Tipp Nr.I : Camping Alla Baita

Ein einfacher Campingplatz oder besser ein großer Parkplatz ohne festgelegte Parzellen und sehr einfachen Sanitäranlagen in der herrlichen Bergwelt der Dolomiten. Direkt am Misurina See gelegen und ganz in der Nähe der berühmten „Drei Zinnen“ . Man befindet sich auf 1756 m Höhe und es wird Nachts auch im Sommer entsprechend frisch. Ein toller Platz als optimaler Ausgangspunkt für Bergwanderer. Weiterleitung nach Google Maps

Wenn die Sonne hinter den Bergen verschwindet wird es schnell frisch.
Suchbild. Wer findet das Fernwehmobil? Ob im Luxus-Wohnmobil oder im Einmannzelt. Hier findet man alle Fraktionen der Campingbranche.

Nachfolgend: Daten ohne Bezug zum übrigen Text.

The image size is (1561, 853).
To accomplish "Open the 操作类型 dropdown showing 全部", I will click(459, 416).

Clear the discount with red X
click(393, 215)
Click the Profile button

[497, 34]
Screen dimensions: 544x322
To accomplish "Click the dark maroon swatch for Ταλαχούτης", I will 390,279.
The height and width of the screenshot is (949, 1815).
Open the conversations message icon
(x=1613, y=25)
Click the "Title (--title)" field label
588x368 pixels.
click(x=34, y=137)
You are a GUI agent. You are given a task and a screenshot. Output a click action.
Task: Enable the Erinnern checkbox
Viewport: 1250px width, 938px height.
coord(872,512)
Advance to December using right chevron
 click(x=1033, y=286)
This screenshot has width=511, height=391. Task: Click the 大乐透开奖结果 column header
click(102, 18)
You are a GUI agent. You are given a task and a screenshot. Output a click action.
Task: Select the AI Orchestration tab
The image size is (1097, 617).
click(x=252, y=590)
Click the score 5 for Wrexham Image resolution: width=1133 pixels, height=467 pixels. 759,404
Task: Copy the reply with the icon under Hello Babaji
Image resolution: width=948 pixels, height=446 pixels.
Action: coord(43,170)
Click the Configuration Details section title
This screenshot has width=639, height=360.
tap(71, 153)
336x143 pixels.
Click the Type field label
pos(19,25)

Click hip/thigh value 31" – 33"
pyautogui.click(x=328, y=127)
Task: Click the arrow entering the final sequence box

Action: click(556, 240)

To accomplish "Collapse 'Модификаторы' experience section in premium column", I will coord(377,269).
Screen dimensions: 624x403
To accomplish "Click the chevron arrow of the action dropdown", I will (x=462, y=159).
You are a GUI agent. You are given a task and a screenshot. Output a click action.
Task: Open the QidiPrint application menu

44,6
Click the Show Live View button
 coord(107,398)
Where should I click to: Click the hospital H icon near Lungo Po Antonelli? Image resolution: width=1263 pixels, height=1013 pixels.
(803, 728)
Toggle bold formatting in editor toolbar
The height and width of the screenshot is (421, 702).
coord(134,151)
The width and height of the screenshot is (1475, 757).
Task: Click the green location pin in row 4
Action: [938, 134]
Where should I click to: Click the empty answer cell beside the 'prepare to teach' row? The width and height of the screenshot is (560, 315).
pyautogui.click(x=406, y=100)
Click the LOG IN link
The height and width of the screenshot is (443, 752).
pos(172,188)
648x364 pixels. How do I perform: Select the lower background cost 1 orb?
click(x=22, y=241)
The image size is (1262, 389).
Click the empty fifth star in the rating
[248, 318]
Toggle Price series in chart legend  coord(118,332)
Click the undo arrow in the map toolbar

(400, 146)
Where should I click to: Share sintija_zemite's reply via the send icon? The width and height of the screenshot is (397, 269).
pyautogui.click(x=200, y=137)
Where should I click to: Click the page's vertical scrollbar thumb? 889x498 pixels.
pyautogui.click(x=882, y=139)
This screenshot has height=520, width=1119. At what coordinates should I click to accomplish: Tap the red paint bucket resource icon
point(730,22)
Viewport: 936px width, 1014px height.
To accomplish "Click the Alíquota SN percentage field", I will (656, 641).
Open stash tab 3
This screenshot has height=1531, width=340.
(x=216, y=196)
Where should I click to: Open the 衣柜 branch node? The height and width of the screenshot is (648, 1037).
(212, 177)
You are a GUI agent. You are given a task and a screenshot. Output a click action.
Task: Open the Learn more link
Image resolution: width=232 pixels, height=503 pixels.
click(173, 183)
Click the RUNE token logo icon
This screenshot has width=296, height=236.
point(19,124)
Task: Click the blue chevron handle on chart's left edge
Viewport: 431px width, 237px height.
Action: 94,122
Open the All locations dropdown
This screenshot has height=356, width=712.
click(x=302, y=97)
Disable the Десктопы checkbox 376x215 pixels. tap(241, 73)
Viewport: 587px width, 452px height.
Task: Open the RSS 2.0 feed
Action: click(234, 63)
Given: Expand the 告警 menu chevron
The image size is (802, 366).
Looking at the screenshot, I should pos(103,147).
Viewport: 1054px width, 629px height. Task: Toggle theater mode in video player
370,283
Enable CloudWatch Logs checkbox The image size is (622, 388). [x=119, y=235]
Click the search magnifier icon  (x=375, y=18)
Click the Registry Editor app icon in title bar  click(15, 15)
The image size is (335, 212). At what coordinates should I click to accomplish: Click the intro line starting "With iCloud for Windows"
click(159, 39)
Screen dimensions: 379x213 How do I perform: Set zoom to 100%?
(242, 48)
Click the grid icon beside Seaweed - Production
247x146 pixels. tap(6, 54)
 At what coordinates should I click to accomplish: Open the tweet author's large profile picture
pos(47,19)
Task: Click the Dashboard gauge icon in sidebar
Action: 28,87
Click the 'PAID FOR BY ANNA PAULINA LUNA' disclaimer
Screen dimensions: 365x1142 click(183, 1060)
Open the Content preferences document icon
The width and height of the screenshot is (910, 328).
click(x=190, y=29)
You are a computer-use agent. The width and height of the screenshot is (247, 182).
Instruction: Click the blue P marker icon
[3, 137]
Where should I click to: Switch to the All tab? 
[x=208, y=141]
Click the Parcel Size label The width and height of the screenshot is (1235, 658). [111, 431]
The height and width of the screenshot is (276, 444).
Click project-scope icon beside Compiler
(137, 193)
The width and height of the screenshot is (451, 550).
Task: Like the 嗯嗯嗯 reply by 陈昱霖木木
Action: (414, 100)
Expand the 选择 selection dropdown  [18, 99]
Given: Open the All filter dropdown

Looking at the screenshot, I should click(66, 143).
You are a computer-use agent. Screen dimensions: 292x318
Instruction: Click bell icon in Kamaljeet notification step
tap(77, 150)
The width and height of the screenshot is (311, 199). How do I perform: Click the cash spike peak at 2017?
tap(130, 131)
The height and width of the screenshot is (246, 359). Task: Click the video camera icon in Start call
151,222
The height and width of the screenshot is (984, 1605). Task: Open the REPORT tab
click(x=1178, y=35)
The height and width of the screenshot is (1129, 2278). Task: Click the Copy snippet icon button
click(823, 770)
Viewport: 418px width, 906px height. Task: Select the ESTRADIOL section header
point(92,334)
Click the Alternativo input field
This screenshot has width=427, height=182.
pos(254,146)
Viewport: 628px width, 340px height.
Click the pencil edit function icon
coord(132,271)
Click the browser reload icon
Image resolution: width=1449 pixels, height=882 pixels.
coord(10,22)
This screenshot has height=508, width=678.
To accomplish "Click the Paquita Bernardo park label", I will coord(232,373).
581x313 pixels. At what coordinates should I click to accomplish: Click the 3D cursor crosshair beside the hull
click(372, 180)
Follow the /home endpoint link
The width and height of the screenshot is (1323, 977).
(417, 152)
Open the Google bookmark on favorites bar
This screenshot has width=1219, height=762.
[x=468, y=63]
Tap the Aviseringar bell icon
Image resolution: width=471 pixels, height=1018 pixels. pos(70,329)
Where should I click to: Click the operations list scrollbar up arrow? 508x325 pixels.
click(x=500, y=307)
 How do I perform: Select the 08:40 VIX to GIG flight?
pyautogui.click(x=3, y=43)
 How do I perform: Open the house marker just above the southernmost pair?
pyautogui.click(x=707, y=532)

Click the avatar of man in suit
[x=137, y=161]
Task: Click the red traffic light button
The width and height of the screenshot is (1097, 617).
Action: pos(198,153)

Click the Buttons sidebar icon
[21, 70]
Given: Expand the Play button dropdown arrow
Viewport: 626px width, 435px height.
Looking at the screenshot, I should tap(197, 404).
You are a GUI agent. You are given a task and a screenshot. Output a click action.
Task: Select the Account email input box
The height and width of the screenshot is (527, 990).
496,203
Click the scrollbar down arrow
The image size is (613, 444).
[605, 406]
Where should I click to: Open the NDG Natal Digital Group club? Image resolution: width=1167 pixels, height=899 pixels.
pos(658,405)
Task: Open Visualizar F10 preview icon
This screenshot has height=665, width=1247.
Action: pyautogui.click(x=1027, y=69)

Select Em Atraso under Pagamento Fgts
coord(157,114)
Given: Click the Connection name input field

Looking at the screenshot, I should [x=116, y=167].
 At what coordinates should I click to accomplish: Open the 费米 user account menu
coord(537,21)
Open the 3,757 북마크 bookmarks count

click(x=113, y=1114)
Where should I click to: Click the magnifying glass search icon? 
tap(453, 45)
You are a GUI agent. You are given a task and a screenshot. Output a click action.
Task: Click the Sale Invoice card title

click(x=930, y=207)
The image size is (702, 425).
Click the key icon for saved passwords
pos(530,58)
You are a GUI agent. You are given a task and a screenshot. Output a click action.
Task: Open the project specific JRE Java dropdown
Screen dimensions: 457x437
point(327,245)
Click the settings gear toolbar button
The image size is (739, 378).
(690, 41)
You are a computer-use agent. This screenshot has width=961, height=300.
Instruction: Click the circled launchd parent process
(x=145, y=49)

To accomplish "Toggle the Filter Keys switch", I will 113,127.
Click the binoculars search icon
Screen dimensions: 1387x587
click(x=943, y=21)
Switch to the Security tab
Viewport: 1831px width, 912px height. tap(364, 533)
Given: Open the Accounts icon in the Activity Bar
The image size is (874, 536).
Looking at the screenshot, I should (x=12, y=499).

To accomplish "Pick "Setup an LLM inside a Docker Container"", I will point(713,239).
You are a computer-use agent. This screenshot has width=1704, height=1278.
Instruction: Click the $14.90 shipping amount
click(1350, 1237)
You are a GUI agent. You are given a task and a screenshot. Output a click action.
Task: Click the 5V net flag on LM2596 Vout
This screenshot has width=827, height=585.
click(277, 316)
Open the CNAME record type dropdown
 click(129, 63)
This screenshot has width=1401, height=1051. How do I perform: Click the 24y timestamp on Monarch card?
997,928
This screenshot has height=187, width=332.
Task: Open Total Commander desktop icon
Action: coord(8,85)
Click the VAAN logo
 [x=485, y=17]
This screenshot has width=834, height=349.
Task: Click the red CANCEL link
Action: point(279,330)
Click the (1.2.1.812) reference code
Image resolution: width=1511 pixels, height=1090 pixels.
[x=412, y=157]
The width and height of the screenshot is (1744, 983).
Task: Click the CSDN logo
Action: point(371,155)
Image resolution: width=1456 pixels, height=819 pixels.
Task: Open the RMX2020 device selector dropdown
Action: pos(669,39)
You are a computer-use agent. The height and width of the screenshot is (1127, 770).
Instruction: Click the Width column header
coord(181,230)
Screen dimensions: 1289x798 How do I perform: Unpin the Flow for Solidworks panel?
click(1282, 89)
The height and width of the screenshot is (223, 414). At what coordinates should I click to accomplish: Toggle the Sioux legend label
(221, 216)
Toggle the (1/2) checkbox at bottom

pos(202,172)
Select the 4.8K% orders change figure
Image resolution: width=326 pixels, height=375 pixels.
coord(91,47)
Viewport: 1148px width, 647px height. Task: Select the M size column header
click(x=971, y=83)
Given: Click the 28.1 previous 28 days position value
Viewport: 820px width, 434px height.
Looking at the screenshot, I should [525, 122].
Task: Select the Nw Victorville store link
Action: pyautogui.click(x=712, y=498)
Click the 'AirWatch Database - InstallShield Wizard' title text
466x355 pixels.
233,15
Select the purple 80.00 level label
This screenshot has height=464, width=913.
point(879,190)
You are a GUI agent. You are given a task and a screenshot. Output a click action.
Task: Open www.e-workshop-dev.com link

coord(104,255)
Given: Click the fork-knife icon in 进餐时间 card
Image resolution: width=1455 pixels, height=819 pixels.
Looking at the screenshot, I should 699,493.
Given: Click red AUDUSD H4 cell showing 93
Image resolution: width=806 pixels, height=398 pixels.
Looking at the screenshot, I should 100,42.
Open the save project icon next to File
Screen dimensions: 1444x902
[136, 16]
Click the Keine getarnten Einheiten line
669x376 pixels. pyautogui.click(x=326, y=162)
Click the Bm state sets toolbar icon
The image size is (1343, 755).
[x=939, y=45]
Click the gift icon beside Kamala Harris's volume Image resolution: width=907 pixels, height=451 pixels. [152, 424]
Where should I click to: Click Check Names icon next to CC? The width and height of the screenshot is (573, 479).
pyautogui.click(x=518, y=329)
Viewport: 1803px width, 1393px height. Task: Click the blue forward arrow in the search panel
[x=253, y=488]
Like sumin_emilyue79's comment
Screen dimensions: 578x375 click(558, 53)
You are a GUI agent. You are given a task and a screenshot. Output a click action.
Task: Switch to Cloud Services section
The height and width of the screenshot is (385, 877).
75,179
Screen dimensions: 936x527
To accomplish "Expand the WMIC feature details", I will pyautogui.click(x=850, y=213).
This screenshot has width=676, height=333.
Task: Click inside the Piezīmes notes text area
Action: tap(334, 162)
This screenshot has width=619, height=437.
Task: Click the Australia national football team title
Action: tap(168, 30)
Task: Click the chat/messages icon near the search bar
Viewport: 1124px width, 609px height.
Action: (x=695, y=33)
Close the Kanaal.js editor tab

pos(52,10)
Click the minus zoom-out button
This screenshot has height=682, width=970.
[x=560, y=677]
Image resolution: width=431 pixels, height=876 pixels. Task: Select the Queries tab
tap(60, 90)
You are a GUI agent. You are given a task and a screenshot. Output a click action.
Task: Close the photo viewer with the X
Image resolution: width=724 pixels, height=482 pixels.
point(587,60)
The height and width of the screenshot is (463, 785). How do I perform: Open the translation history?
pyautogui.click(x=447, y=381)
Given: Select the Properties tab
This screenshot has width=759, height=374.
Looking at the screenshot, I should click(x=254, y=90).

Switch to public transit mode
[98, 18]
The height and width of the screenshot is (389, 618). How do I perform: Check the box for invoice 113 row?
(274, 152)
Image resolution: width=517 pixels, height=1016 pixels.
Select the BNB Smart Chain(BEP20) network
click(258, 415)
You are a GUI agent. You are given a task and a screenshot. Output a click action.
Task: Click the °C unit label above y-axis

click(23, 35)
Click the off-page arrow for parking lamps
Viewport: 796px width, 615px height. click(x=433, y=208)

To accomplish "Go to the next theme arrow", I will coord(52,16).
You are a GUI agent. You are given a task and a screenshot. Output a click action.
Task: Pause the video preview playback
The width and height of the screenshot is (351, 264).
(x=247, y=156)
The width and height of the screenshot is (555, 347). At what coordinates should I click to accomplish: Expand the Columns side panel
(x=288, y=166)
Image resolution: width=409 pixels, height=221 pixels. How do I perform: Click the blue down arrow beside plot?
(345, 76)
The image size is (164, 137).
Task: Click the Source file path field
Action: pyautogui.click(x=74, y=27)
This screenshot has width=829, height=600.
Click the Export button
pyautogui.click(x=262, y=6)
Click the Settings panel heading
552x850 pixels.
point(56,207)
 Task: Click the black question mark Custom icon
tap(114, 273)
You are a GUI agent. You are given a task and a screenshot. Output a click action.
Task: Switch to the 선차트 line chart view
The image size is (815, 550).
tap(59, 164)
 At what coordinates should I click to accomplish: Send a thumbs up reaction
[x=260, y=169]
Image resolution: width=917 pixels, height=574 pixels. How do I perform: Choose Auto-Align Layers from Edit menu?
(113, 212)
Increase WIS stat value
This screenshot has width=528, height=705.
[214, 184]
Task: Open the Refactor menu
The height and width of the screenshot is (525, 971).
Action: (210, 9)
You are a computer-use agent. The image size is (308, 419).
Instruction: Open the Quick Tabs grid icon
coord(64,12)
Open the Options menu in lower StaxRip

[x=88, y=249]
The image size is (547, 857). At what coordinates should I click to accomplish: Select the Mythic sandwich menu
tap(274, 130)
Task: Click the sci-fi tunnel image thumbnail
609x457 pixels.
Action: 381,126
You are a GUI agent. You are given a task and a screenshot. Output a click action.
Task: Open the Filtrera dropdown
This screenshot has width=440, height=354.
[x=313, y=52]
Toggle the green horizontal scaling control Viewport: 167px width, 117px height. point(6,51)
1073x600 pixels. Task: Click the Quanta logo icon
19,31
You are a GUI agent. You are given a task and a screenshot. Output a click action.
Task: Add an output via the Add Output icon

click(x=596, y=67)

Allerdings scheint der See ein beliebtes Ziel für Tagesausflügler zu sein. Das bestätigen auch die vielen, umliegenden Hotels. Selbst in der Nachsaison ist noch reichlich Betrieb. Nicht nur von Wanderer und Bergsteiger, sondern auch Familien, die den See und Umgebung im Spaziergang erkunden. Leider wird das Wetter schlechter und wir beschließen weiter zu ziehen. Wir wollen das Risiko eingehen und noch schnell die Auronzo Hütte besuchen. Ca.15 min Autofahrt vom Campingplatz zu einer Bergütte auf 2800m mit dem Auto. Doch am Mauthäuschen kommt die Ernüchterung. Von 30.-€ pro PKW hab ich gelesen und schon gezweifelt ob das gerechtfertigt ist. Aber die schlechtgelaunte Dame an der Mautstation will mir 45.-€ Euro abknöpfen. (In Worten: fünfundvierzig Euro!) Für einmal 15 min bergauf und 15 min bergab fahren. In den Augen der unfreundlichen Italienerin bin ich ein Wohnmobil. Und für die kostet die Auffahrt 45.-€. Ich muss nicht lange überlegen und lege den Rückwärtsgang ein. Ich lasse mich ungern abzocken und kann doch nichts dafür, dass sie keinen Spaß an ihrem Beruf hat.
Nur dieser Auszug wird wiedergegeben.